Sale con un rubor que acrecienta el color oscuro de su pelo y ojos. Pero sabe que no puede quejarse. El hombre especializado en eximir a los recién llegados y detectar extraños, le hace un nuevo interrogatorio. Leticia con paciencia, ya lo vivió en otros lugares, contesta seria a los reclamos. Llaman a otros dos personajes, que parecen superiores en jerarquía. Hablan entre ellos. La muchacha trata de interpretar lo que dicen, pero lo hacen en un dialecto que ella no conoce. La miran y vuelven las espaldas.

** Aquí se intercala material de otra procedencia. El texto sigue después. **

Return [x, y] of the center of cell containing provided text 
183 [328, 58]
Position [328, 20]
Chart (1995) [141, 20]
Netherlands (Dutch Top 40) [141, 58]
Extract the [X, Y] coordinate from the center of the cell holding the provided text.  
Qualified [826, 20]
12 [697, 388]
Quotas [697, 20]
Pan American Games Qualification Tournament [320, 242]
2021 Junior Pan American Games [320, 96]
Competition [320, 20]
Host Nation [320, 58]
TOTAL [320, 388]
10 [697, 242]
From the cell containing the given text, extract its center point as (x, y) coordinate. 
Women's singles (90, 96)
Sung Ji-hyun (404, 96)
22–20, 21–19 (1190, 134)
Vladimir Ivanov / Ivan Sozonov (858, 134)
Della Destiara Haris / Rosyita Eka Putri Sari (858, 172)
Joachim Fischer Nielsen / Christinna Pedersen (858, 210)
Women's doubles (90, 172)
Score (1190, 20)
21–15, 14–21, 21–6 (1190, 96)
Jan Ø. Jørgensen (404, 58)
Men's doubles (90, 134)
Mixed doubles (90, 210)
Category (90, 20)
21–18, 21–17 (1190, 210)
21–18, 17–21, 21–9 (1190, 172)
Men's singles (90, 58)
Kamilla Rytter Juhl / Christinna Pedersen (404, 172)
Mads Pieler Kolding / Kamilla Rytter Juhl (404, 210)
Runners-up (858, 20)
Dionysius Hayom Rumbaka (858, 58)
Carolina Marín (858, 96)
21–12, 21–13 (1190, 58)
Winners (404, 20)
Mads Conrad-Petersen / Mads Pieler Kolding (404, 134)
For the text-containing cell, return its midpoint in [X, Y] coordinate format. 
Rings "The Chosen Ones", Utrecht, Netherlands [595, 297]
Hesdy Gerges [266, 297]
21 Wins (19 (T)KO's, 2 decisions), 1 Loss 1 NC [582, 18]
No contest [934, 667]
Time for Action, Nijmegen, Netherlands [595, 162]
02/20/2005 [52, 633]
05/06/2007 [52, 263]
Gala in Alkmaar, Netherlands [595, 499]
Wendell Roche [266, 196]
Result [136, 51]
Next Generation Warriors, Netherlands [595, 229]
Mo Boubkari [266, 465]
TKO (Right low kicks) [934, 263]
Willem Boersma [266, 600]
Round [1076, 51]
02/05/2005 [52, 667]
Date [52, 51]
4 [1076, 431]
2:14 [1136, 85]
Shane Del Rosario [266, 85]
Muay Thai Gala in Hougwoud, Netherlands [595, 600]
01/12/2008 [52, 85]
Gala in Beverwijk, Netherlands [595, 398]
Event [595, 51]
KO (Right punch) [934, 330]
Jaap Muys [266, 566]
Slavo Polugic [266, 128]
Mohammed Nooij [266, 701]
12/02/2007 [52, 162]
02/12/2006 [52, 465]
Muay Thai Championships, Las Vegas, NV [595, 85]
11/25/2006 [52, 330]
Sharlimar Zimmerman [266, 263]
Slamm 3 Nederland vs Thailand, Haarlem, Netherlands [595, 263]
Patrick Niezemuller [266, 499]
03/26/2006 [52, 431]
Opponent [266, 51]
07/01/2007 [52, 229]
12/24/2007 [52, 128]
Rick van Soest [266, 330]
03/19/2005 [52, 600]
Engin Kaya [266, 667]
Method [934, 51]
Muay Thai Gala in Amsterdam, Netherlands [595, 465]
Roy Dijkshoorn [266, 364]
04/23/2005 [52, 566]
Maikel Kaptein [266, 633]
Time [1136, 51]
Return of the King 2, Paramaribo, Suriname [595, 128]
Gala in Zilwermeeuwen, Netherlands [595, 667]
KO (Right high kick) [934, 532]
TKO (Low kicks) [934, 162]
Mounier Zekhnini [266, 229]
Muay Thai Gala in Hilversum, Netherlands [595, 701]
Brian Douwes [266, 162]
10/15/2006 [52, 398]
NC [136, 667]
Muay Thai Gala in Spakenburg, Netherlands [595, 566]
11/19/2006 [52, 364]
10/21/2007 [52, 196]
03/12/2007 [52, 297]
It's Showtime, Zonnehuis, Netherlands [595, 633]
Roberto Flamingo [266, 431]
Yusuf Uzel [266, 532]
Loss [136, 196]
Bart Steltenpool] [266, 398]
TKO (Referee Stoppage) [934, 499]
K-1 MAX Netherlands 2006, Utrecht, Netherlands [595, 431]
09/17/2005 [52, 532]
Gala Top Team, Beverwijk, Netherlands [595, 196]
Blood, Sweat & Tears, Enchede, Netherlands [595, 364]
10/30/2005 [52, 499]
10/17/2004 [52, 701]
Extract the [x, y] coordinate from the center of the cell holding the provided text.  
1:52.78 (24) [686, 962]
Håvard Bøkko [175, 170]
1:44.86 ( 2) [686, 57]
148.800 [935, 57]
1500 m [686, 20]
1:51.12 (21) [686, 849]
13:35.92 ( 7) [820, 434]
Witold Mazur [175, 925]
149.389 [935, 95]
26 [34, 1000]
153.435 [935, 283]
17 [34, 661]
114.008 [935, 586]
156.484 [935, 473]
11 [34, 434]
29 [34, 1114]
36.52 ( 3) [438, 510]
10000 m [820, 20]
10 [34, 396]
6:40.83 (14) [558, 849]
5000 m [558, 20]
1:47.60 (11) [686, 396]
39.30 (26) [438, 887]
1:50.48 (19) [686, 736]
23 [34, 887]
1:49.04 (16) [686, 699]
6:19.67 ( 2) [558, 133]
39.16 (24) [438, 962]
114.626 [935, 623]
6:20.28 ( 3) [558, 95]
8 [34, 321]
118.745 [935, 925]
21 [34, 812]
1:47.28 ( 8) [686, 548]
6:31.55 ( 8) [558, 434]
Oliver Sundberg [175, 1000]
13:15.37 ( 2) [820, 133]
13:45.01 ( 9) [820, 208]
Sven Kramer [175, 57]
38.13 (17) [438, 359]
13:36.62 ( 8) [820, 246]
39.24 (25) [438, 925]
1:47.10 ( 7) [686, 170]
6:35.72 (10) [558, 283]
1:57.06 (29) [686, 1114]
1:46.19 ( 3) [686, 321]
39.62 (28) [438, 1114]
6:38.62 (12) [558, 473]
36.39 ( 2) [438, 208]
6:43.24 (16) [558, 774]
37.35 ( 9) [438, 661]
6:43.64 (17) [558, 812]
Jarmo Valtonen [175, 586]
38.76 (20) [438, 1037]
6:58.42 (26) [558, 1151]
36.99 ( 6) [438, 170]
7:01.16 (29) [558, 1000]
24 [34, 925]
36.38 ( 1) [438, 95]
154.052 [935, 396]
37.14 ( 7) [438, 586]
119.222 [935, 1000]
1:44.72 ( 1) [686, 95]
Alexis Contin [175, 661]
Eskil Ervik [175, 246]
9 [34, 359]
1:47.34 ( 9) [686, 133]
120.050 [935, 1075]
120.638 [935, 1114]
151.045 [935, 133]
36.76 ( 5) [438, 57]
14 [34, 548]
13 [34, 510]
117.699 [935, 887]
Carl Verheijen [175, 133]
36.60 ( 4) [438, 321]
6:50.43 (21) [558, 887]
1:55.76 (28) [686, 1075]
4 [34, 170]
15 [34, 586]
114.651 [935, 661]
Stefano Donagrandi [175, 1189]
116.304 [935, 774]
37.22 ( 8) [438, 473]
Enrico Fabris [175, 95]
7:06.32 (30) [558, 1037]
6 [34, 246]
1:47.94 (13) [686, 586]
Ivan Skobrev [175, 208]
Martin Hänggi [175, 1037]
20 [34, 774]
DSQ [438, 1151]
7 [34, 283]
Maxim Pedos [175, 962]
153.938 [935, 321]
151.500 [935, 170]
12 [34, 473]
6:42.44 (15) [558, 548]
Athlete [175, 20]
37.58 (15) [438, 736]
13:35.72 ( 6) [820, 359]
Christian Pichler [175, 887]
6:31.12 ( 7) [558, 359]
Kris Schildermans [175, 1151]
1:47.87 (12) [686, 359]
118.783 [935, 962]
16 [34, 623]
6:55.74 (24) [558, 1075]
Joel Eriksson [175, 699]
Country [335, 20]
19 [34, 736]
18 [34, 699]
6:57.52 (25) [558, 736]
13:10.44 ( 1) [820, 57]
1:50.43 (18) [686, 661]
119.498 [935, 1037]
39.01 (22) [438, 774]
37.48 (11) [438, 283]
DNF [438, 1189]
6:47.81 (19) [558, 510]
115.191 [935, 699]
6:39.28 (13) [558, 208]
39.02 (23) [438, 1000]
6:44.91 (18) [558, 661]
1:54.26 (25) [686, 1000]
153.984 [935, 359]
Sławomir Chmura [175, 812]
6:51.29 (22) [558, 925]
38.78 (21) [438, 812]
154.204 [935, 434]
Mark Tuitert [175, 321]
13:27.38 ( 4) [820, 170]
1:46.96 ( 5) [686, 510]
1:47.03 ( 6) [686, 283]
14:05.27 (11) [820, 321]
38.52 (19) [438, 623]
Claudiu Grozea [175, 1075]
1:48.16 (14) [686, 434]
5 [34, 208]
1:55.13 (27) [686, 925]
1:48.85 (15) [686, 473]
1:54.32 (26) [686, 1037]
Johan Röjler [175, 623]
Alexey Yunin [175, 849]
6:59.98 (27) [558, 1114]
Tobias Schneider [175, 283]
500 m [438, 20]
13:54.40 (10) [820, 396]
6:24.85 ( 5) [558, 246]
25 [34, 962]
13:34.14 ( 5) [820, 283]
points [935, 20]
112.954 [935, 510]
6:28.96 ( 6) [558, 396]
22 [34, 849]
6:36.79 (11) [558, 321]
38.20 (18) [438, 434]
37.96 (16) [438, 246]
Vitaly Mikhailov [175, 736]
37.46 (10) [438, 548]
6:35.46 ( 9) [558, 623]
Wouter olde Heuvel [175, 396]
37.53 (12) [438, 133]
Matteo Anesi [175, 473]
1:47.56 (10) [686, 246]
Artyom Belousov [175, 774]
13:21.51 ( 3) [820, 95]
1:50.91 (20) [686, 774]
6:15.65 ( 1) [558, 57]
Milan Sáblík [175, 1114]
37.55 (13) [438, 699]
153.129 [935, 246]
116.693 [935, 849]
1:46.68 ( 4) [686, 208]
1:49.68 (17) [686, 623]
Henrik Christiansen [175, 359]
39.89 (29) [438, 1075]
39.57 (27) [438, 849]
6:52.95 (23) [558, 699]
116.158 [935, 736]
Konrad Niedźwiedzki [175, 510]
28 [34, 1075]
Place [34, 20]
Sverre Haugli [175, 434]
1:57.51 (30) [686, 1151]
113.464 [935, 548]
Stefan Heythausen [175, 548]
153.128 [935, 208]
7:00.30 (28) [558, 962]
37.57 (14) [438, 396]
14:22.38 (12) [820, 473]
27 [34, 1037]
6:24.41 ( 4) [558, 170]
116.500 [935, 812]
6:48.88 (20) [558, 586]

¡Puede entrar en el país, pero la estaremos vigilando! Sale y una cachetada de humo y polvo de los derrumbes la dejan sin habla. En un lugar cercano, está un coche destartalado que tiene el Logo de Médicos Sin frontera. Se acerca un muchacho sonriente. ¡La esperábamos doctora! Venga, déme su maletín y su mochila. A lo lejos ve que un tipo vestido de paisano los sigue en una bicicleta. ¡Ese es un vigilante que la seguirá por donde vaya! No le tenga miedo, nosotros le damos muchas cosas: comida, cigarrillos, ropa y remedios que a veces revende en el mercado negro.
Cuando llegan al “hospital”, una suerte de galpón de chapas y carpas con paneles de tela gruesa; y atestado de literas llenas de heridos, la hace retroceder unos instantes el olor a muerte. La sangre y el perfume de ciertos medicamentos, le devuelven el sentido. ¡Por algo vino, a dar sus conocimientos a esos pobres desheredados! La llevan a un cobertizo. Allí, cerca vuelve a divisar al hombrecillo de la bicicleta, le sonríe y este le devuelve la sonrisa. ¡Ya está, será su amigo, no su enemigo! Pero se cuidará igual, nunca se sabe. Se cambia y apronta para entrar hasta sus enfermitos.
Leticia Ramos, vuelve a escuchar en su corazón esas palabras que pronunció el día que le entregaron el título de médico y una medalla de oro por sus notas y logros. Acá estoy cumpliendo con el Juramento que hace siglos hacemos los médicos. Curar el cuerpo y el alma de nuestros semejantes. Al ingresar le entregan el cuerpo de un pequeño esquelético con ambas piernas heridas. Así comienza la gran misión.